Associate Professor of English Ben Slote (left) with Commencement speaker Anthony

"Tony’s art of recognizing and capturing material is yoked to the high art of editing, of knowing what to cut and where to splice, how to sequence scenes and images and sound," explained Slote. "And these results, produced through years of mostly solitary, under-funded labor, have earned him acclaim in the documentary film industry and a very long list of awards at the regional, national and international level.

Buba’s most recent feature-length documentary project, Struggles in Steel: A Story of African-American Steelworkers, is a moving tribute to the 100-year struggle of African-American steelworkers for equal rights in the mills.

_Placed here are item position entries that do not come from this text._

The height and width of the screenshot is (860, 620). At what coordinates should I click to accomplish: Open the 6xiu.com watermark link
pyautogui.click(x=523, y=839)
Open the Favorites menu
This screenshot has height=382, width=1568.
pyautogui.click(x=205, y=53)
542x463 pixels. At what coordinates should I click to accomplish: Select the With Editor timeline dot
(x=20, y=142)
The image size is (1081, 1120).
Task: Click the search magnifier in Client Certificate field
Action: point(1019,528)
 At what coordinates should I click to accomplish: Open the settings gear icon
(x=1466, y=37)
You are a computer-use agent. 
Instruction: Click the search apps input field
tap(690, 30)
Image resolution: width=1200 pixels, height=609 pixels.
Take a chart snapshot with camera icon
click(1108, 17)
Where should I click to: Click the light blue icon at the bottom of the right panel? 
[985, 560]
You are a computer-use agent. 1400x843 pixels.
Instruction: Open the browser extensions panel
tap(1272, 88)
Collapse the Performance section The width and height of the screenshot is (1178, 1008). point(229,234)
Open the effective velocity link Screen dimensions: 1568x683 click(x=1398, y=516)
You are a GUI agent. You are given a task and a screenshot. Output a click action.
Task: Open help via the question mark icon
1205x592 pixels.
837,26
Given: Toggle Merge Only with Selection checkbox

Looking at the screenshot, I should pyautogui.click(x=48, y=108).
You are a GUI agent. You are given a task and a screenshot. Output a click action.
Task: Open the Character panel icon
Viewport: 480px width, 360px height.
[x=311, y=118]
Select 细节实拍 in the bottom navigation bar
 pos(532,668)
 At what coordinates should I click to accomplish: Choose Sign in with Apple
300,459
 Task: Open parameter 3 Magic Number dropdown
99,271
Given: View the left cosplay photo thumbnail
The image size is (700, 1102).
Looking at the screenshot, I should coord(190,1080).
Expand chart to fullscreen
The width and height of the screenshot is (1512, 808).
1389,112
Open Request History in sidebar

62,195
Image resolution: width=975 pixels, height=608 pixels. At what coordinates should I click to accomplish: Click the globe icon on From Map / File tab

Co-produced with Raymond Henderson, the PBS documentary received the Alfred I. DuPont-Columbia University Award for excellence in broadcast journalism in 1999 and was featured at the Sundance Film Festival.

After the completion of Struggles in Steel, Buba was named Artist of the Year by the Pittsburgh Center of the Arts in 1998. "Buba stands out, not only as an artist firmly rooted in Pittsburgh, but as an artist who has garnered international recognition and critical acclaim for his distinctive filmmaking," reported the Center in presenting Buba with the award.

Throughout his career, Buba has completed more than 20 films, 17 of which are rooted in his hometown. He has received more than 40 awards from various film festivals - including the American Festival, Sinking Creek Festival and the Three Rivers Film Festival - and various awards from his community. Buba holds a bachelor of arts degree from Edinboro University and a master of fine arts degree from Ohio University.

Founded in 1815, Allegheny College is a nationally recognized, selective college of the liberal arts and sciences in northwestern Pennsylvania and is one of forty colleges featured in Loren Pope’s Colleges That Change Lives. Within eight months of graduating from Allegheny, 98 percent of the College’s job-seeking alumni are employed, and the College claims acceptance rates of nearly 100 percent at medical/dental, law and business graduate schools.